---------- Texto do documento ----------

Rádio Câmara

Reportagem Especial

Brincadeiras Perigosas - a internet tem que ser controlada para evitar esses conteúdos?

10/07/2017 -

  • Brincadeiras Perigosas - a internet tem que ser controlada para evitar esses conteúdos? (bloco 1)

  • Brincadeiras Perigosas - Baleia Azul (bloco 2)

  • Brincadeiras Perigosas - por que e como combater? (bloco 3)

  • Brincadeiras Perigosas - perfil dos adolescentes vulneráveis (bloco 4)

  • Brincadeiras Perigosas - o risco de suicídio (bloco 5)

Em 1774, um romance sobre o amor não correspondido entre um jovem e uma mulher casada causou uma onda de suicídios na Europa.

---------- Dados apresentados ----------

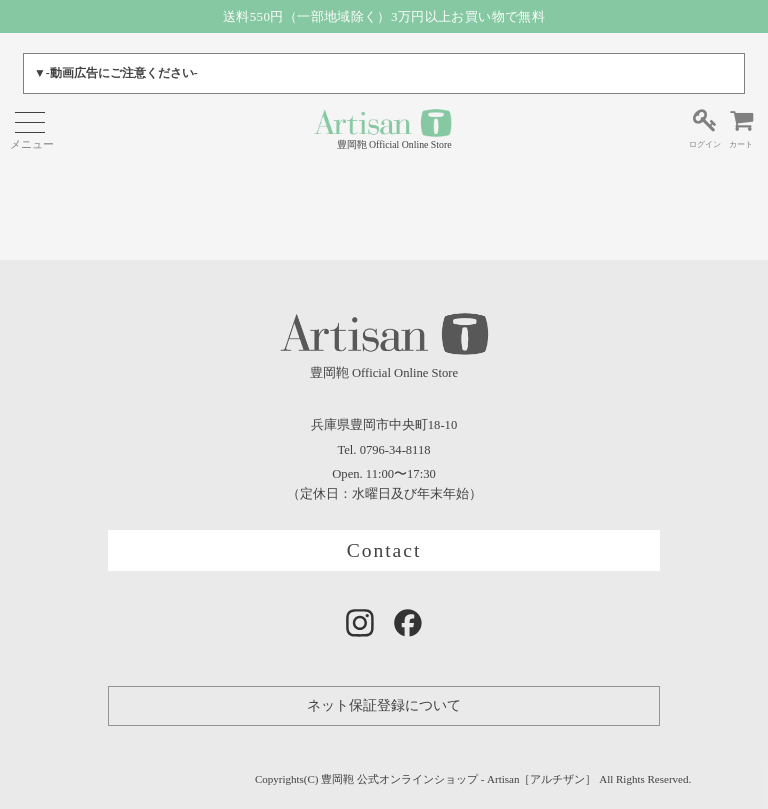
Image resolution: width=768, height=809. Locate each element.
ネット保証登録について (384, 705)
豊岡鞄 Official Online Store (382, 128)
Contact (384, 550)
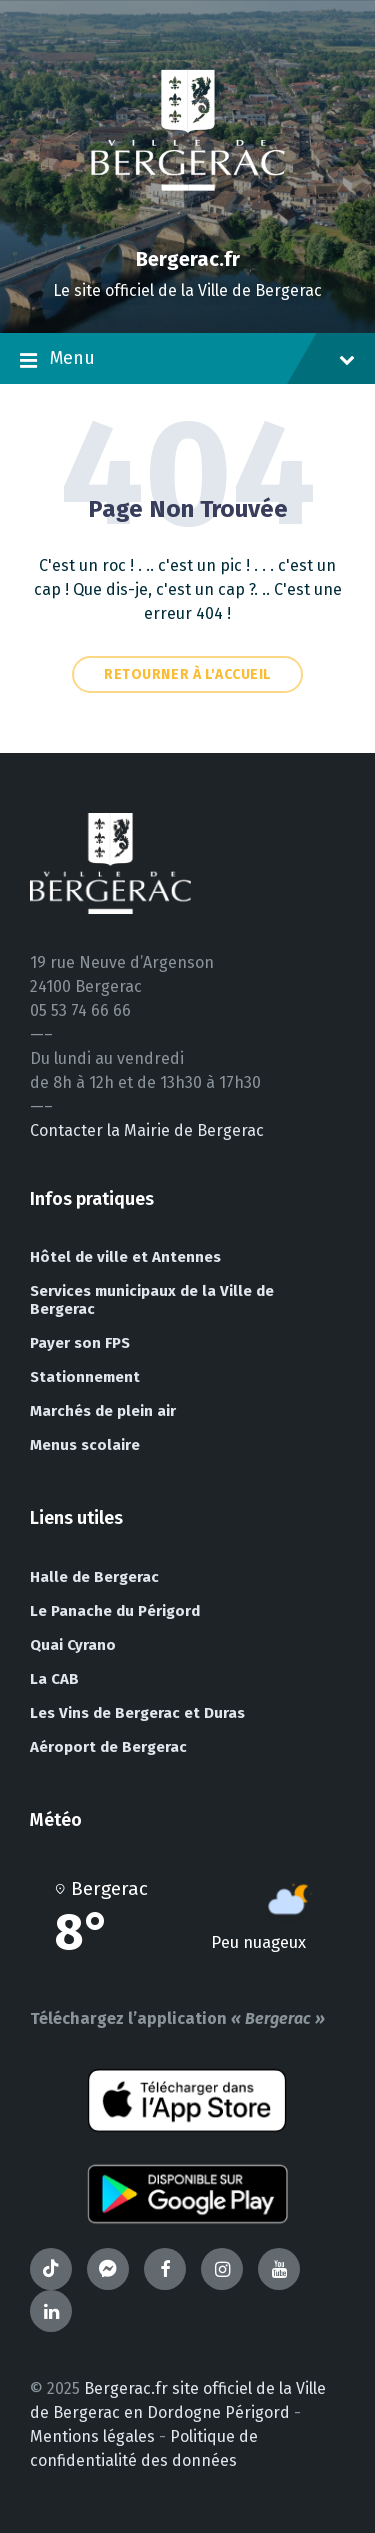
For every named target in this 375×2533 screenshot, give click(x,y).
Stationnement (85, 1377)
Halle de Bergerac (94, 1577)
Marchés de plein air (103, 1411)
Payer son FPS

----------

**Tarefas a realizar**:
- a) Sintetize em duas frases o texto sobre brincadeiras perigosas.
- b) Reproduza fielmente, do texto sobre brincadeiras perigosas, o trecho de "Reportagem Especial" até "Azul (bloco 2)".

**Respostas por tarefa**:
- a) A Reportagem Especial da Rádio Câmara de 10/07/2017 trata de brincadeiras perigosas e pergunta se a internet tem que ser controlada para evitar esses conteúdos, em cinco blocos que abordam a Baleia Azul, por que e como combater, o perfil dos adolescentes vulneráveis e o risco de suicídio. O texto registra que, em 1774, um romance sobre o amor não correspondido entre um jovem e uma mulher casada causou uma onda de suicídios na Europa.

- b)
Reportagem Especial

Brincadeiras Perigosas - a internet tem que ser controlada para evitar esses conteúdos?

10/07/2017 -

  • Brincadeiras Perigosas - a internet tem que ser controlada para evitar esses conteúdos? (bloco 1)

  • Brincadeiras Perigosas - Baleia Azul (bloco 2)